#### The data ####

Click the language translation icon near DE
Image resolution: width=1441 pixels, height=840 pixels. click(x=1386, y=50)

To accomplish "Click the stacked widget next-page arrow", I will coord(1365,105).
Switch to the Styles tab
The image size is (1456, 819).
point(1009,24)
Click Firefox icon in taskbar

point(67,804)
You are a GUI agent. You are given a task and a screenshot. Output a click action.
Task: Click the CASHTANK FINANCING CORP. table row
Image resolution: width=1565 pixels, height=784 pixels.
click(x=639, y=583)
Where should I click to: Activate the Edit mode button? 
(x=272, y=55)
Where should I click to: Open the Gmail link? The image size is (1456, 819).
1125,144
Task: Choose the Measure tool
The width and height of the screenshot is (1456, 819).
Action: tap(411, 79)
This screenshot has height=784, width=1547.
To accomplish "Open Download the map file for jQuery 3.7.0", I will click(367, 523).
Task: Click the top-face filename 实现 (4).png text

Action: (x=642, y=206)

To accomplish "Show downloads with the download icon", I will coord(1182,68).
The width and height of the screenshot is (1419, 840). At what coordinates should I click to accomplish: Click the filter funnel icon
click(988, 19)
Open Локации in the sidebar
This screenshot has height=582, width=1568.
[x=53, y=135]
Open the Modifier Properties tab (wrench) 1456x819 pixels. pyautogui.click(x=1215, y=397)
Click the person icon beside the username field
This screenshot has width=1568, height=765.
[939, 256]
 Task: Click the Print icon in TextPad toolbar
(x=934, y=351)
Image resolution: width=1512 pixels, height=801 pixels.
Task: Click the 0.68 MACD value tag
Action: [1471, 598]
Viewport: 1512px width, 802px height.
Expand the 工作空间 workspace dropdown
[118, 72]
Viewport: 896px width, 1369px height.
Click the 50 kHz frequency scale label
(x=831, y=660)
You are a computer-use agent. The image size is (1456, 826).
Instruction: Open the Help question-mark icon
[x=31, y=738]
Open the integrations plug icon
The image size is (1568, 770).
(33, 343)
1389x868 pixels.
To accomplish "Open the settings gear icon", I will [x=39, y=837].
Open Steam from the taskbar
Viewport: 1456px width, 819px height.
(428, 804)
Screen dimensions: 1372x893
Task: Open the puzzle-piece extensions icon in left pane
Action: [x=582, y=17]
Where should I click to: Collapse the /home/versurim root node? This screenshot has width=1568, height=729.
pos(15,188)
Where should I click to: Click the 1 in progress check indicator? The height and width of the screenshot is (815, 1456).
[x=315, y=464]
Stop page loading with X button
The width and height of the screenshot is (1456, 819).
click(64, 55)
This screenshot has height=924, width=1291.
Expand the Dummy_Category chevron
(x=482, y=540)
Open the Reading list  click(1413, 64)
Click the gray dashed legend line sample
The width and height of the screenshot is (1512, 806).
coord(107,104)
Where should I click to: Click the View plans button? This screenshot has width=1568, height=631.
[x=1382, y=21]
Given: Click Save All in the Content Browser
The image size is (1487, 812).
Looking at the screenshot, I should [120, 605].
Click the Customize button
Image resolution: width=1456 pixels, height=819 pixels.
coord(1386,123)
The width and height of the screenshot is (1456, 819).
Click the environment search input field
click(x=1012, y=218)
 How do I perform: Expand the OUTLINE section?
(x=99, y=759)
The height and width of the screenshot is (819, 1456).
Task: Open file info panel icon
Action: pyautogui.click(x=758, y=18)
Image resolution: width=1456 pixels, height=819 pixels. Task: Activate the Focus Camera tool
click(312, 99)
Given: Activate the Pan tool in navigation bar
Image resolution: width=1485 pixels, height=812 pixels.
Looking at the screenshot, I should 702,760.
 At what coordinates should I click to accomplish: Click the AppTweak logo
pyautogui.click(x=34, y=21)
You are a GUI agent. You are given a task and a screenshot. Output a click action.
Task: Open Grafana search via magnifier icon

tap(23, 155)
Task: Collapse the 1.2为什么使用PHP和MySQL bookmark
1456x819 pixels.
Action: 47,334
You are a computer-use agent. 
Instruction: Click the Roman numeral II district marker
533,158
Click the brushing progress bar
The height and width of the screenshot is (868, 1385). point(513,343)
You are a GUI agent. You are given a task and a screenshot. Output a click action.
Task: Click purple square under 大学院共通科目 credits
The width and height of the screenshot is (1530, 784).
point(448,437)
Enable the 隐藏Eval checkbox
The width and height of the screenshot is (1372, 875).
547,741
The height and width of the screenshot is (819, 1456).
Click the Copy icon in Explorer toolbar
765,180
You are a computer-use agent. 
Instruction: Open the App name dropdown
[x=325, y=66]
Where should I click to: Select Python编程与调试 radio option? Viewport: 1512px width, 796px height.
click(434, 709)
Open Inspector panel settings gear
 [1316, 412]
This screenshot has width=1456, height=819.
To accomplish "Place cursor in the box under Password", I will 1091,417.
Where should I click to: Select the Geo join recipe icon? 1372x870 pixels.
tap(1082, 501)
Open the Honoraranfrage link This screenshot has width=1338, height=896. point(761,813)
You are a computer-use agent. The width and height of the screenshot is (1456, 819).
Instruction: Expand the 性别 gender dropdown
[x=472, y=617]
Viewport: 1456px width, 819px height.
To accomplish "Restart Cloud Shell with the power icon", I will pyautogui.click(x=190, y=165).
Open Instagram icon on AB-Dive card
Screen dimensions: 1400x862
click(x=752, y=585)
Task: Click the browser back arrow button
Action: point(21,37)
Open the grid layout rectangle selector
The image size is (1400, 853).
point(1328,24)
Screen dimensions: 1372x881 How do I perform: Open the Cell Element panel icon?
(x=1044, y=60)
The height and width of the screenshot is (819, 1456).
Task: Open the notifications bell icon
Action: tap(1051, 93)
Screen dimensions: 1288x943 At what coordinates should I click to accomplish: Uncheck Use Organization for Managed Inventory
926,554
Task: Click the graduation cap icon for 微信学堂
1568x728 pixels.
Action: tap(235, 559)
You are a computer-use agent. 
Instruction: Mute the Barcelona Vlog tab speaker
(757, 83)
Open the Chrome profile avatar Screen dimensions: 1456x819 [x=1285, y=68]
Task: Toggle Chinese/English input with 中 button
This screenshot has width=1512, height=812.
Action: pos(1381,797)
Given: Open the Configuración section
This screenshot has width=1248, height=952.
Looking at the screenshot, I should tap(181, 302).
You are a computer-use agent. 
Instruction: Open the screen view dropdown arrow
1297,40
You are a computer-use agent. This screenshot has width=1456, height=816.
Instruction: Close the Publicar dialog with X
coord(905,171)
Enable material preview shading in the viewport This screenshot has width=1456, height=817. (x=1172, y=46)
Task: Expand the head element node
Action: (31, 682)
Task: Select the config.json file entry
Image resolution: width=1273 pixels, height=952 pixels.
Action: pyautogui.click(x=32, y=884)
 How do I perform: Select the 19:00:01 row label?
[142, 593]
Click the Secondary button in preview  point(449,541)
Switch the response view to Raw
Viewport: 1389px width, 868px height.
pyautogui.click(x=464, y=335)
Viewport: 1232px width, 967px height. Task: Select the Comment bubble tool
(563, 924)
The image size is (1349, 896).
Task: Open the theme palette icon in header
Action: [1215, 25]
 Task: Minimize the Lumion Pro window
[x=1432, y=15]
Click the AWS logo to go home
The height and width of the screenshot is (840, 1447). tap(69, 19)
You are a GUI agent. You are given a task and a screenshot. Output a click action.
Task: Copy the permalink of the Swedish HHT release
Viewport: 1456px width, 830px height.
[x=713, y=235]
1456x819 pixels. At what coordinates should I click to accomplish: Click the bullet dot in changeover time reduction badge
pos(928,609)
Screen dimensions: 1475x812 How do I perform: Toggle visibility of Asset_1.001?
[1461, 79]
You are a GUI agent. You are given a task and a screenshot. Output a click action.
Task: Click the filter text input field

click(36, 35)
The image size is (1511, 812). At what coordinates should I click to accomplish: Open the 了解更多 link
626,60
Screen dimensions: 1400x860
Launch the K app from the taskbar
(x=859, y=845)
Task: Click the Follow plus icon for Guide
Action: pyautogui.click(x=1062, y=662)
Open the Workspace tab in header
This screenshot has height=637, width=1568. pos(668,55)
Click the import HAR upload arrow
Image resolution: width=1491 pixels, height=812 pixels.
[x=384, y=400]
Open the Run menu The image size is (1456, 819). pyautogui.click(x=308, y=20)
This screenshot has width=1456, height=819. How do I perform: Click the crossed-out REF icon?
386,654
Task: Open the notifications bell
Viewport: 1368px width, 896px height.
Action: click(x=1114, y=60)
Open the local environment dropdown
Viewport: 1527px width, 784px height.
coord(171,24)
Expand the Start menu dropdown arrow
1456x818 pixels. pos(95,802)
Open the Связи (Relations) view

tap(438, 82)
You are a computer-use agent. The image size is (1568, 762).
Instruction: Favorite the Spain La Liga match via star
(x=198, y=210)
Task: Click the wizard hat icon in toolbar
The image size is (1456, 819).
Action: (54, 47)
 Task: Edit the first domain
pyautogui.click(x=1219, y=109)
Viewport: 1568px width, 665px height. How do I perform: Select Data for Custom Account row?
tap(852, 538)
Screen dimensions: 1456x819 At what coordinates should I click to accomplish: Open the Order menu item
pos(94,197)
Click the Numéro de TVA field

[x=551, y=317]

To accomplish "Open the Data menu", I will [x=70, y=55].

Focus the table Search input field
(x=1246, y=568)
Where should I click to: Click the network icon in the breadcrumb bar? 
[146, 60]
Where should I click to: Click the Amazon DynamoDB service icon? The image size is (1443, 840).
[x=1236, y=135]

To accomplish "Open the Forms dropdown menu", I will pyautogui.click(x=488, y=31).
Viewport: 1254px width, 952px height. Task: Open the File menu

####

Task to carry out: Write out a verbatim copy of the data, beginning with its first line and ending with the line that contains "Open the Modifier".

Task response:
Click the language translation icon near DE
Image resolution: width=1441 pixels, height=840 pixels. click(x=1386, y=50)

To accomplish "Click the stacked widget next-page arrow", I will coord(1365,105).
Switch to the Styles tab
The image size is (1456, 819).
point(1009,24)
Click Firefox icon in taskbar

point(67,804)
You are a GUI agent. You are given a task and a screenshot. Output a click action.
Task: Click the CASHTANK FINANCING CORP. table row
Image resolution: width=1565 pixels, height=784 pixels.
click(x=639, y=583)
Where should I click to: Activate the Edit mode button? 
(x=272, y=55)
Where should I click to: Open the Gmail link? The image size is (1456, 819).
1125,144
Task: Choose the Measure tool
The width and height of the screenshot is (1456, 819).
Action: tap(411, 79)
This screenshot has height=784, width=1547.
To accomplish "Open Download the map file for jQuery 3.7.0", I will click(367, 523).
Task: Click the top-face filename 实现 (4).png text

Action: (x=642, y=206)

To accomplish "Show downloads with the download icon", I will coord(1182,68).
The width and height of the screenshot is (1419, 840). At what coordinates should I click to accomplish: Click the filter funnel icon
click(988, 19)
Open Локации in the sidebar
This screenshot has height=582, width=1568.
[x=53, y=135]
Open the Modifier Properties tab (wrench) 1456x819 pixels. pyautogui.click(x=1215, y=397)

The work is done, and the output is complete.